*What the exercise asks*:
An exact restatement of all the data is required, with the pictures left out.

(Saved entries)
---*---

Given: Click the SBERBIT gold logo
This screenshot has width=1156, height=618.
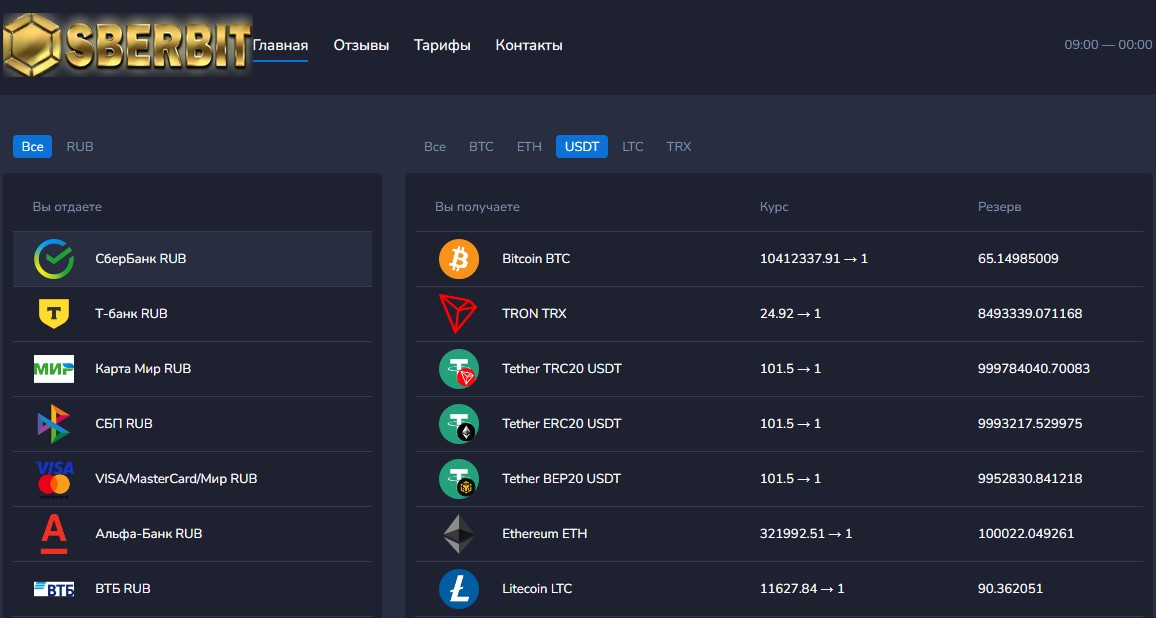Looking at the screenshot, I should click(x=128, y=45).
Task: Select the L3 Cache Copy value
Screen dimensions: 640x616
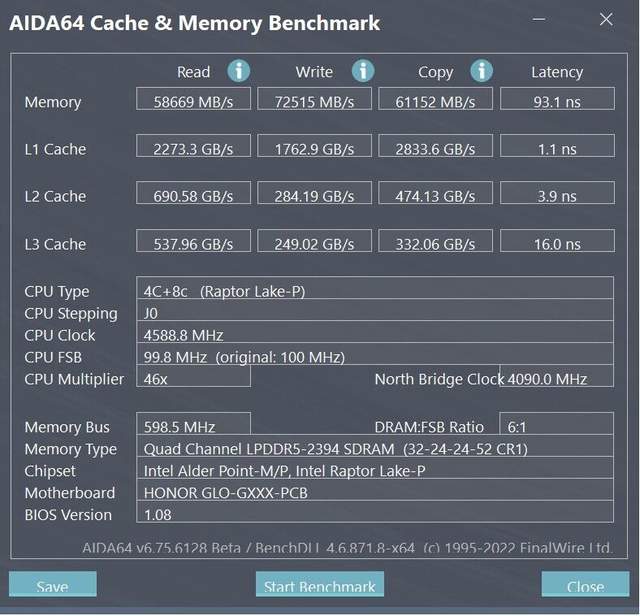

---*---

*Task response*:
Given: Click the SBERBIT gold logo
This screenshot has width=1156, height=618.
Looking at the screenshot, I should click(x=128, y=45).
Task: Select the L3 Cache Copy value
Screen dimensions: 640x616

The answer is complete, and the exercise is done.